Background: The present study was designed to investigate the efficacy of a new formulation of alone, purified cannabidiol (CBD) (>98 %), the main non-psychotropic cannabinoid of Cannabis sativa, as a topical treatment in an experimental model of autoimmune encephalomyelitis (EAE), the most commonly used model for multiple sclerosis (MS). Particularly, we evaluated whether administration of a topical 1 % CBD-cream, given at the time of symptomatic disease onset, could affect the EAE progression and if this treatment could also recover paralysis of hind limbs, qualifying topical-CBD for the symptomatic treatment of MS.
Methods: In order to have a preparation of 1 % of CBD-cream, pure CBD have been solubilized in propylene glycoland basic dense cream O/A. EAE was induced by immunization with myelin oligodendroglial glycoprotein peptide (MOG35-55) in C57BL/6 mice. After EAE onset, mice were allocated into several experimental groups (Naïve, EAE, EAE-1 % CBD-cream, EAE-vehicle cream, CTRL-1 % CBD-cream, CTRL-vehicle cream). Mice were observed daily for signs of EAE and weight loss. At the sacrifice of the animals, which occurred at the 28(th) day from EAE-induction, spinal cord and spleen tissues were collected in order to perform histological evaluation, immunohistochemistry and western blotting analysis.

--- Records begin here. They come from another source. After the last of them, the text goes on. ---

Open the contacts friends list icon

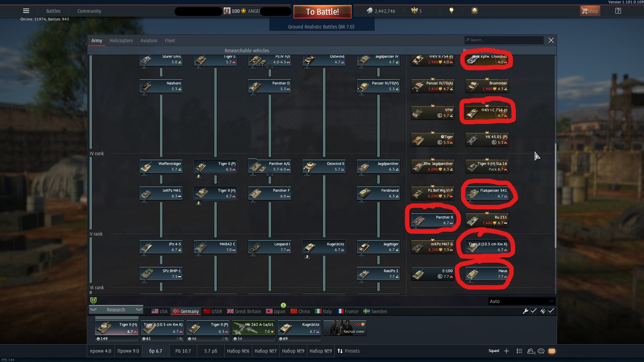pyautogui.click(x=531, y=351)
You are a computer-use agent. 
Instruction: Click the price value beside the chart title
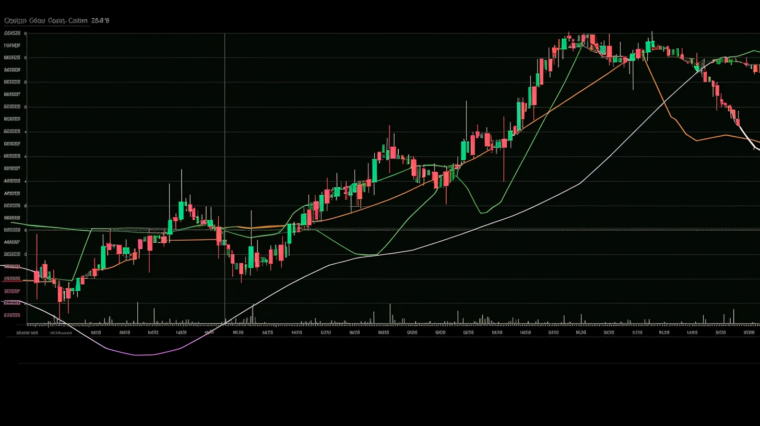100,19
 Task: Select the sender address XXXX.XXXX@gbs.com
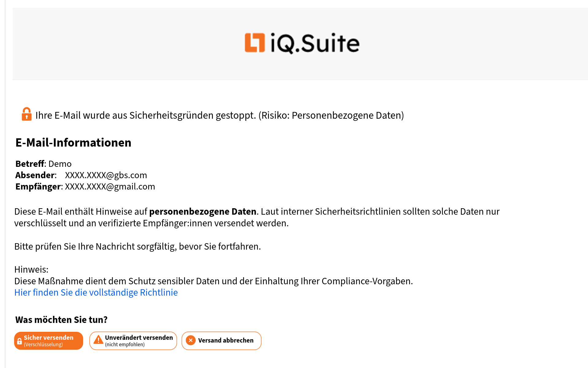pos(106,175)
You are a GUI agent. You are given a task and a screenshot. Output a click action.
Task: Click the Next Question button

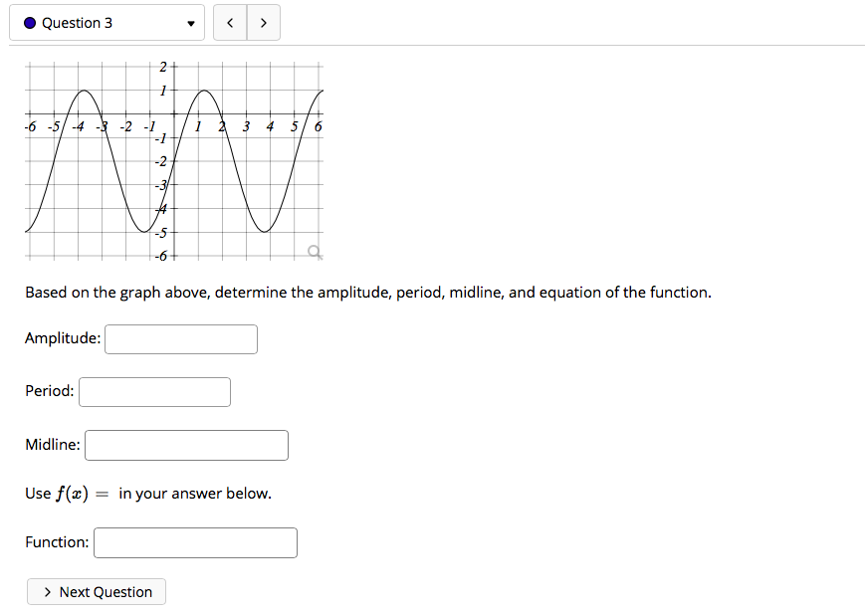pyautogui.click(x=96, y=591)
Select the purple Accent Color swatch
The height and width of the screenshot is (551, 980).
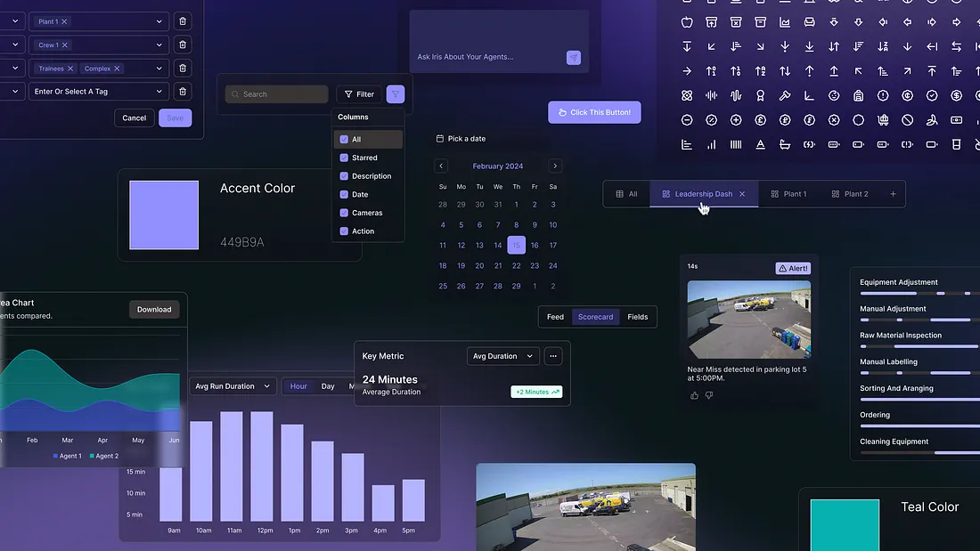(164, 215)
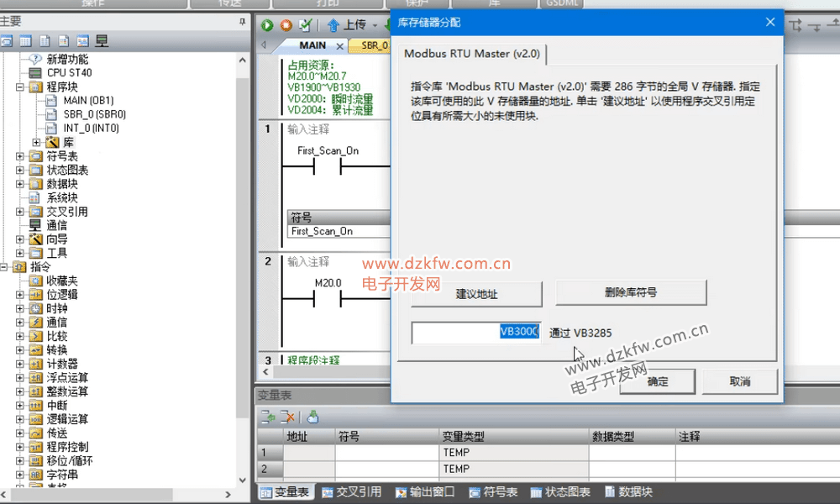Click the green Run PLC icon
The image size is (840, 504).
click(x=268, y=25)
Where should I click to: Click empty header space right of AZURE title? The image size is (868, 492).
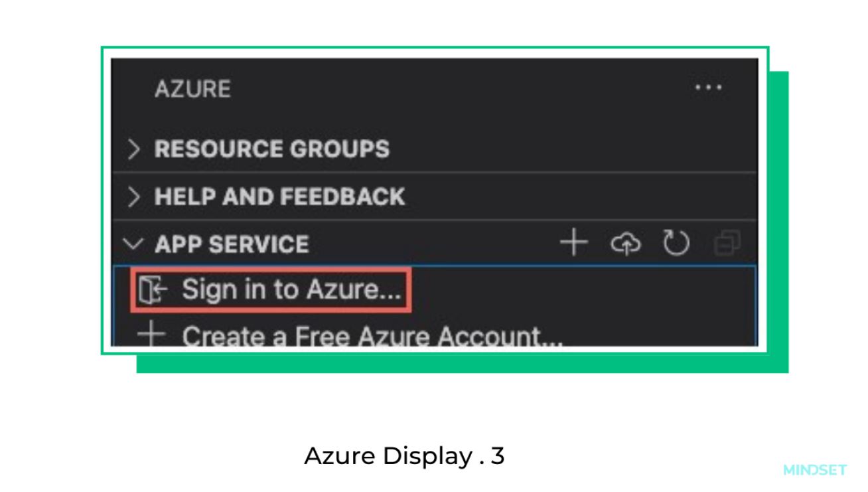[458, 88]
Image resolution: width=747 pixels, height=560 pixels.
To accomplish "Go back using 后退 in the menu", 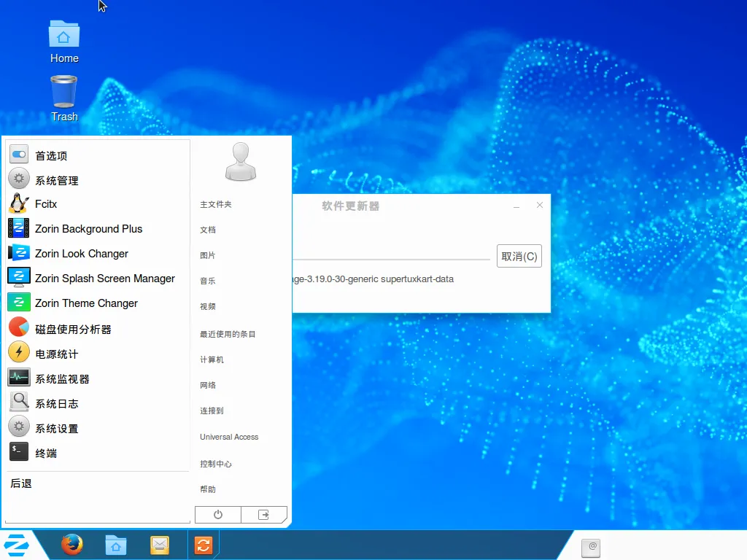I will (x=21, y=483).
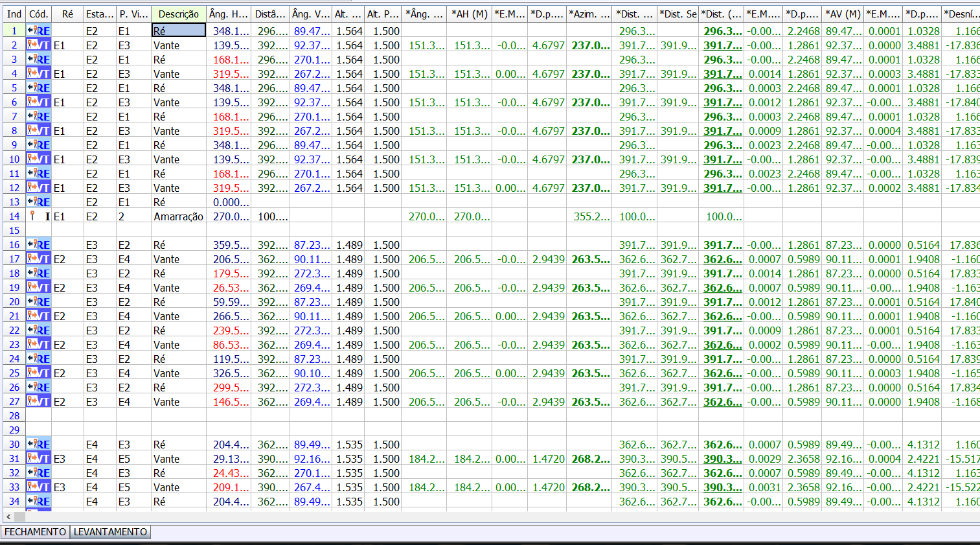
Task: Click the Cód. column header
Action: tap(38, 14)
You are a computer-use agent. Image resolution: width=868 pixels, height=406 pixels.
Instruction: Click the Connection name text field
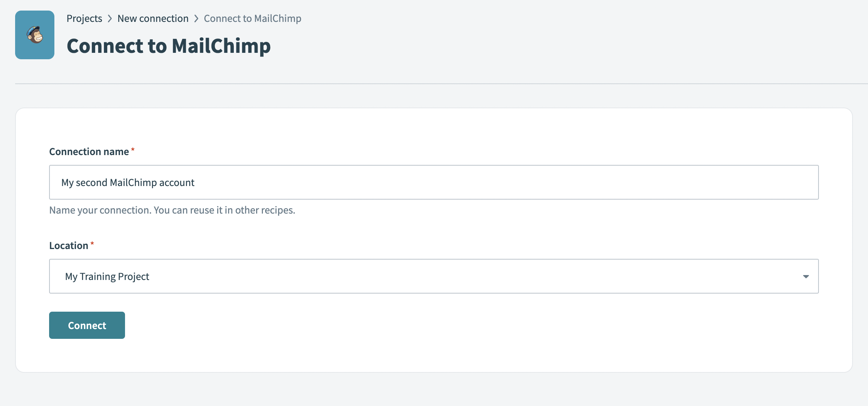(x=434, y=182)
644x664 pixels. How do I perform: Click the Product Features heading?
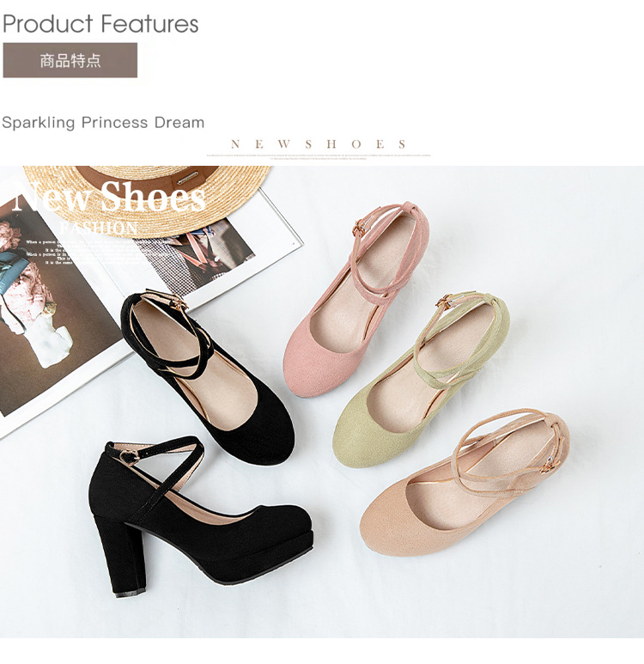(x=100, y=24)
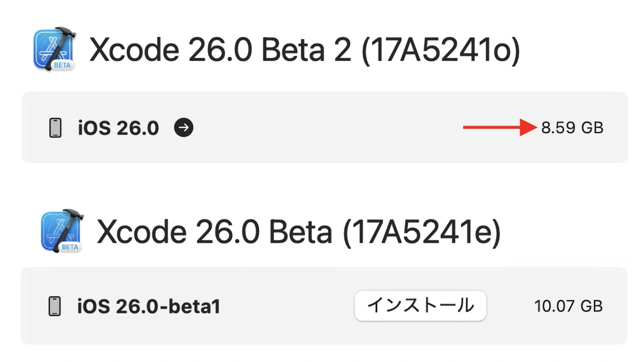Screen dimensions: 644x362
Task: Click the 10.07 GB size value
Action: (569, 306)
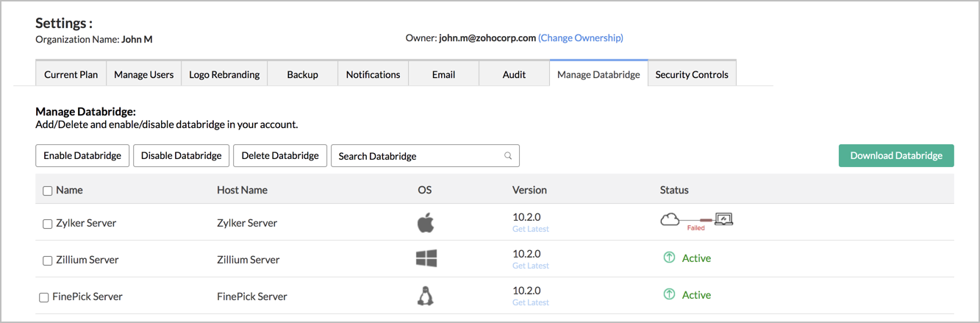
Task: Go to the Logo Rebranding tab
Action: click(224, 74)
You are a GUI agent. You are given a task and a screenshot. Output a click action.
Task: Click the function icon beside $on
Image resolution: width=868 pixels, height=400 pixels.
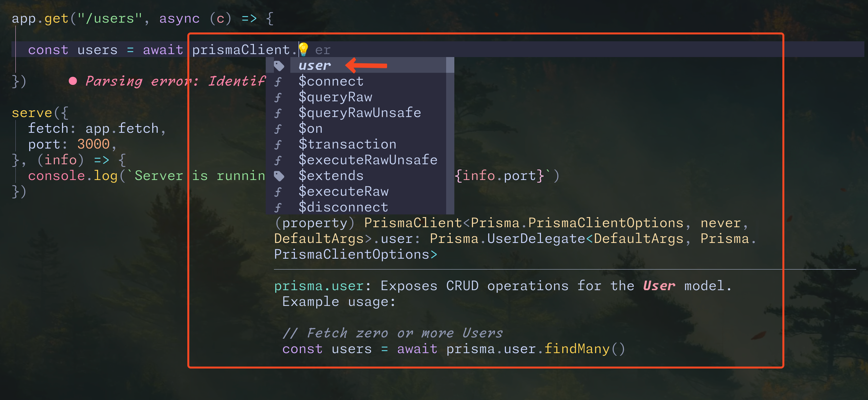pos(278,129)
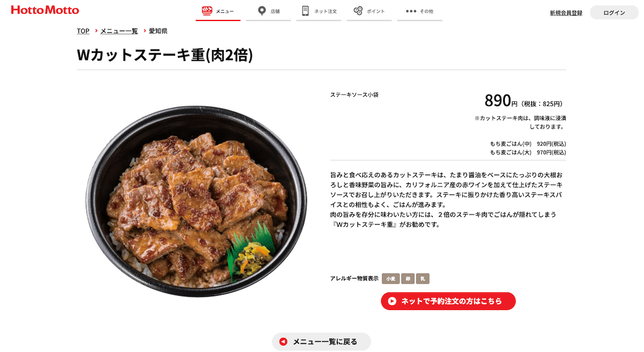Click the ネット注文 tab label
The height and width of the screenshot is (352, 644).
click(x=326, y=11)
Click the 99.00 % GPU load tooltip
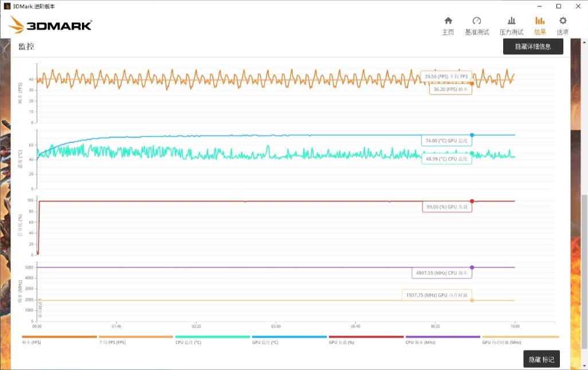 pos(447,207)
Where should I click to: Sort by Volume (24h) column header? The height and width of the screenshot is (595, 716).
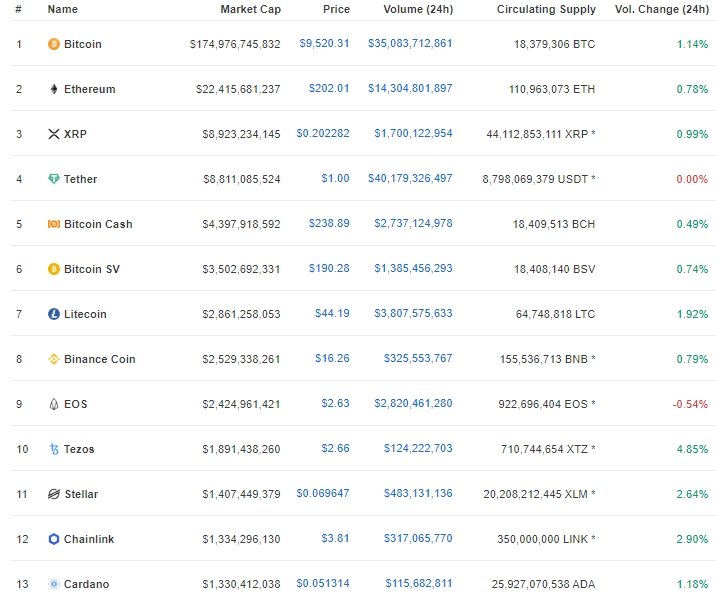pyautogui.click(x=417, y=9)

Results: Achieved results surprisingly show that daily treatment with topical 1 % CBD-cream may exert neuroprotective effects against EAE, diminishing clinical disease score (mean of 5.0 in EAE mice vs 1.5 in EAE + CBD-cream), by recovering of paralysis of hind limbs and by ameliorating histological score typical of disease (lymphocytic infiltration and demyelination) in spinal cord tissues. Also, 1 % CBD-cream is able to counteract the EAE-induced damage reducing release of CD4 and CD8α T cells (spleen tissue localization was quantified about 10,69 % and 35,96 % of positive staining respectively in EAE mice) and expression of the main pro-inflammatory cytokines as well as several other direct or indirect markers of inflammation (p-selectin, IL-10, GFAP, Foxp3, TGF-β, IFN-γ), oxidative injury (Nitrotyrosine, iNOS, PARP) and apoptosis (Cleaved caspase 3).
Conclusion: All these data suggest an interesting new profile of CBD that could lead to its introduction in the clinical management of MS and its associated symptoms at least in association with current conventional therapy.